Two hospitalized after 12-hour Busia downpour

Police officers look at a car in which a special hire driver, Jackson Bwire Simwero, was injured by iron sheets which were blown off a houses during hailstorm in Busia on September 22, 2022. PHOTO/DAVID AWORI    

What you need to know:

  • Parts of Uganda have been devastated by rains that have killed nearly 40 people in the country since year start.

Two people including a child are hospitalized at Mbale Regional Referral Hospital following heavy rains, characterized by hailstones, which destroyed several acres of crops and blew off rooftops in five Sub-counties of Busia District.

Mr Jackson Bwire Simwero, a special hire driver in Busia Town, was admitted after a flying object which hit his car ricocheted and struck him in the chest while a six-year-old child suffered a fractured hand after a brick from the wall of their collapsing house hit him.

The rain that lasted nearly 12 hours, left heaps of hailstones and ruined crops in its wake, with the worst-hit areas being Mawero East ‘B’ and Sofia ‘B’ Villages in Eastern Division, Alupe, Amagoro and Akipeneti Villages in Buteba Sub County, Busuwu and Mundaya Villages in Sikuda Sub County and Buwuma Village in Dabani Sub County.

Mawero East ‘B’ Village LC1 Ms Faith Siketa said the rain started after 3pm on Thursday.

“We first saw a dark cloud forming on the Kenyan side and shortly after, heavy wind started blowing which was followed by heavy rain and hailstones,” Ms Siketa who reportedly locked herself and the children in the house, said.

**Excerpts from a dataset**
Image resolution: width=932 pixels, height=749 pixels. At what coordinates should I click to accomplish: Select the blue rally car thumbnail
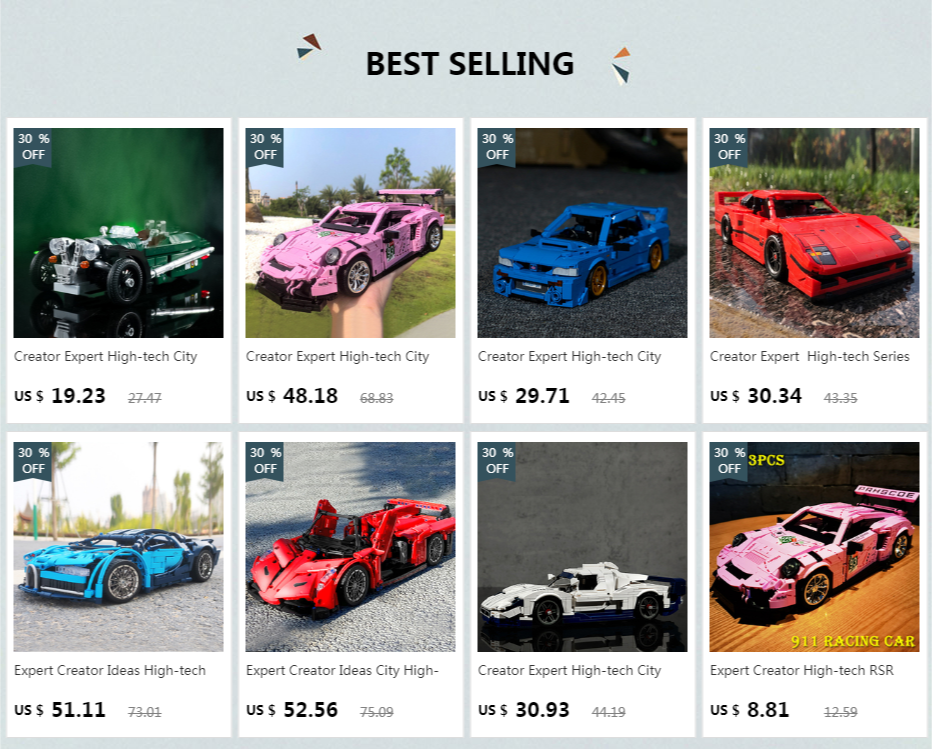click(x=582, y=233)
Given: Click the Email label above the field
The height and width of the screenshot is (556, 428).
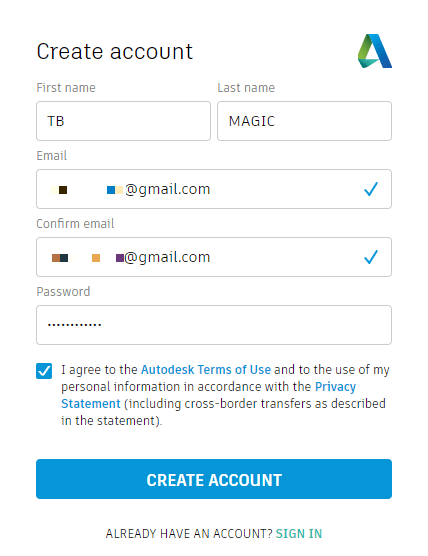Looking at the screenshot, I should 52,156.
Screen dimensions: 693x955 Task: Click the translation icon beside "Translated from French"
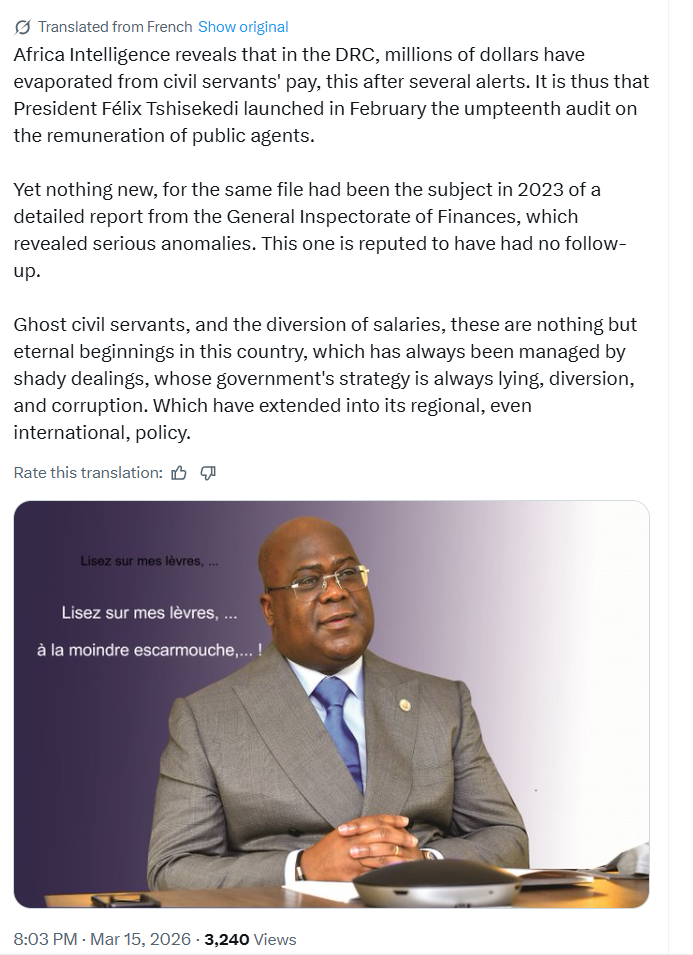coord(22,27)
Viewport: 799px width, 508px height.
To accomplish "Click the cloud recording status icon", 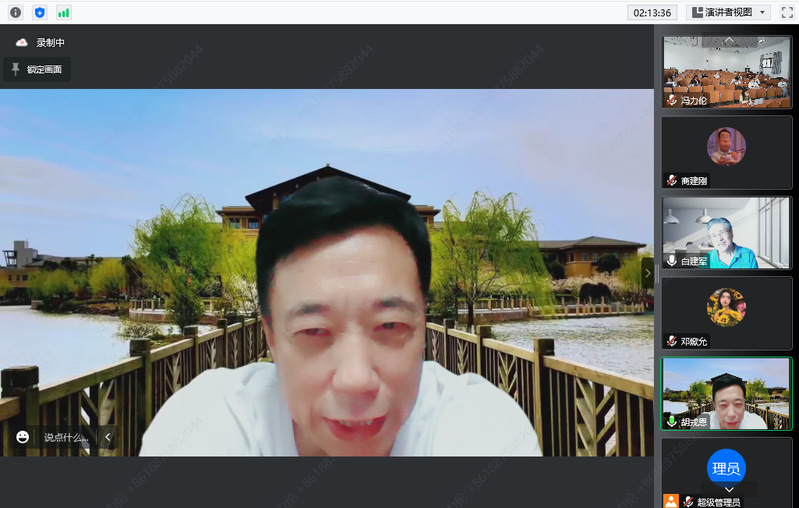I will pyautogui.click(x=21, y=43).
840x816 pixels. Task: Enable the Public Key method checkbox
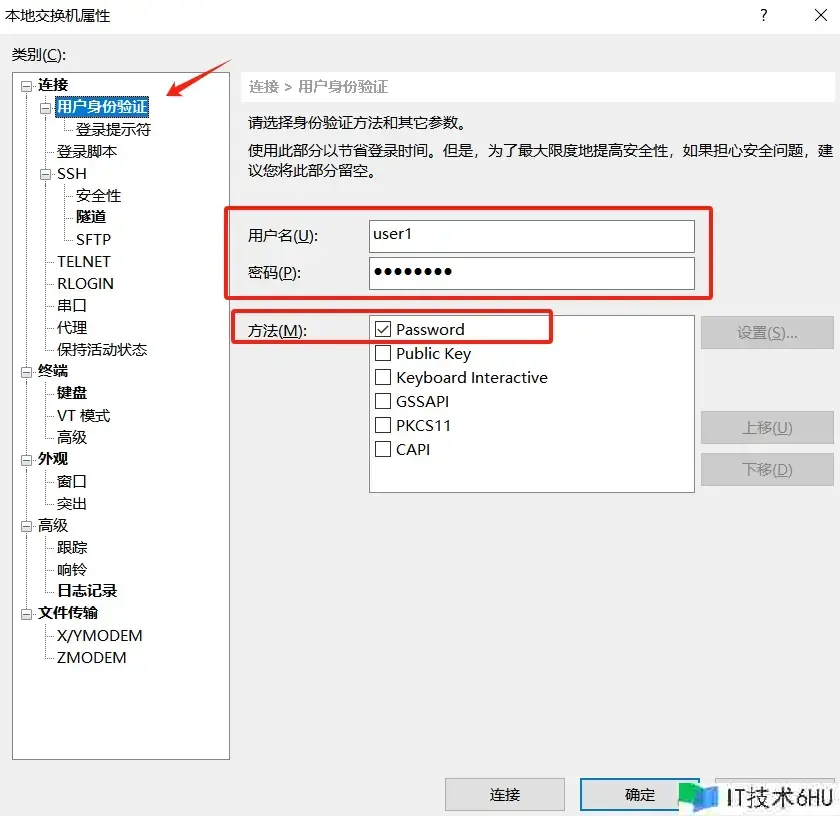[x=382, y=353]
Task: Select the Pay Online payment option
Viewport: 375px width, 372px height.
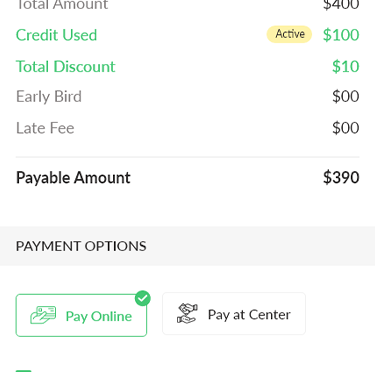Action: pos(81,315)
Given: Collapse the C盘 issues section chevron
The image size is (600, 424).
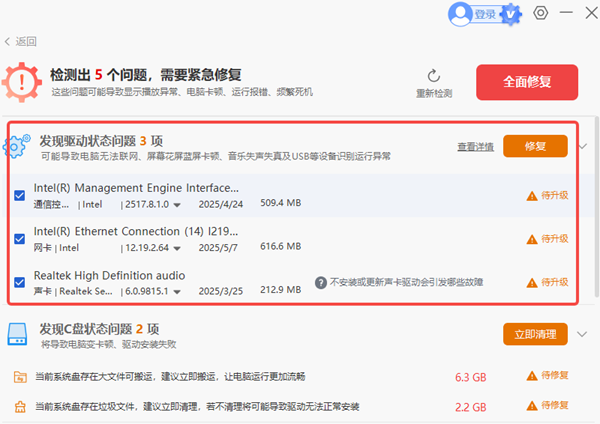Looking at the screenshot, I should coord(583,333).
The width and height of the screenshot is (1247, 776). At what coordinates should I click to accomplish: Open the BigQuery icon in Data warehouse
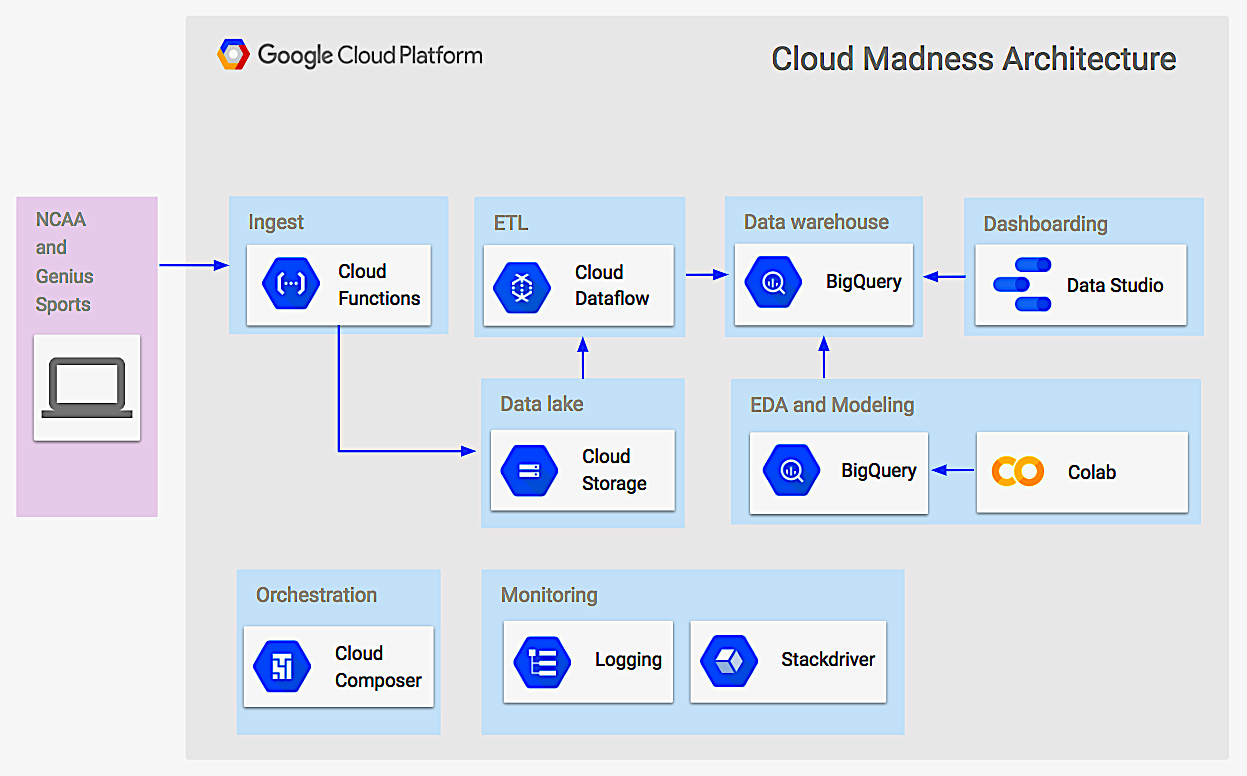(x=774, y=281)
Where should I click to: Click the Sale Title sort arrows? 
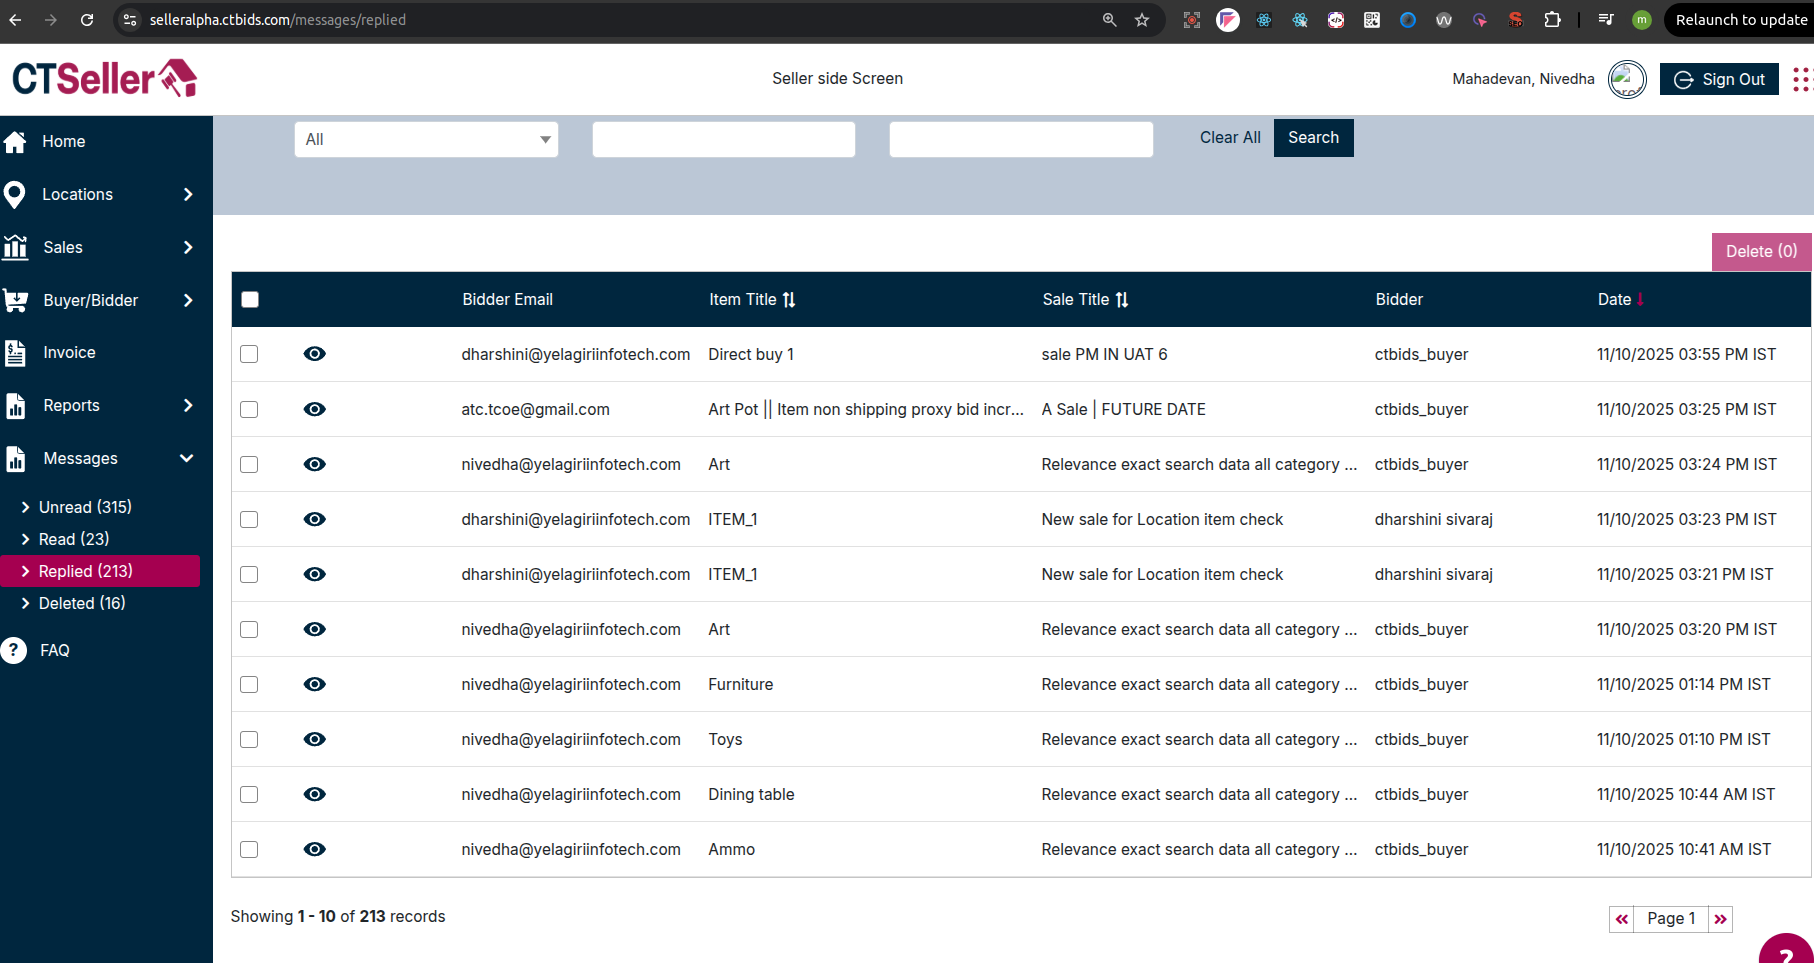[x=1122, y=300]
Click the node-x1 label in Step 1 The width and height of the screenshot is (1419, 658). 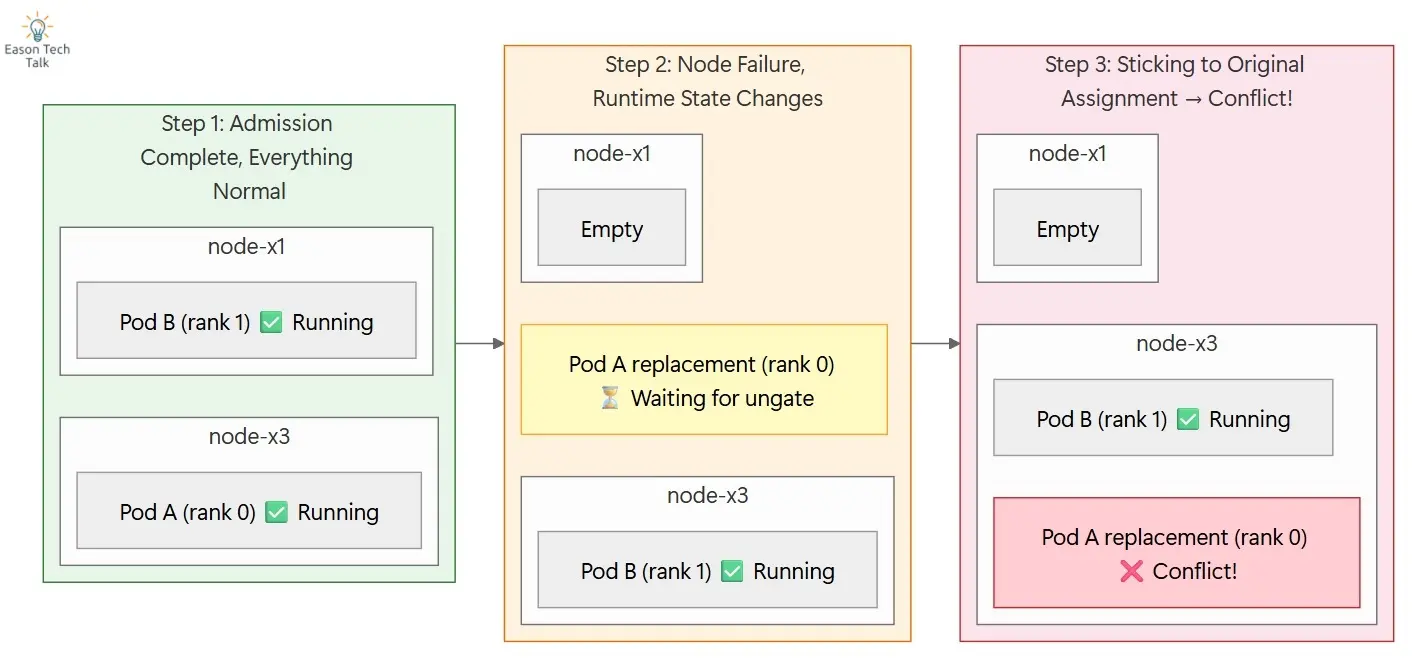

**Actions to take**
1. In the Busia storm article, what injury did the six-year-old child suffer?
2. Please carry on the Busia storm article from its last sentence.
This data has no connection to the Busia storm article.

**Responses to the tasks**
1. A fractured hand, after a brick from the wall of their collapsing house hit him.

2.
Ms Scovia Kiriza, a resident of the same village, said she was sleeping when the rooftop of her semi-permanent house was blown off.

Mr Stephen Mugeni Wasike, the Busia district LCV chairman said his office received information of the storm and teams were on the ground compiling a detailed report.

“Hundreds of acres of crops, mostly maize, beans, bananas and cassava, were destroyed, especially in Mawero and parts of Buteba, Sofia and Sikuda,” he told Monitor on Friday.

Mr Jimmy Ngolobe, the Busia district environment officer, said the second planting season usually suffers challenges of adverse weather conditions characterised by either rainstorms, drought or below average rains.

Mr Kassim Muduku, who had his garden of maize and beans destroyed, said he had not witnessed such magnitude of rains before, adding that since last year, he has been buying food in the market to provide for his family-of-five, while expecting to harvest his crops after a few months.

Parts of Uganda have been devastated by rains that have killed nearly 40 people in the country since year start, according to official data.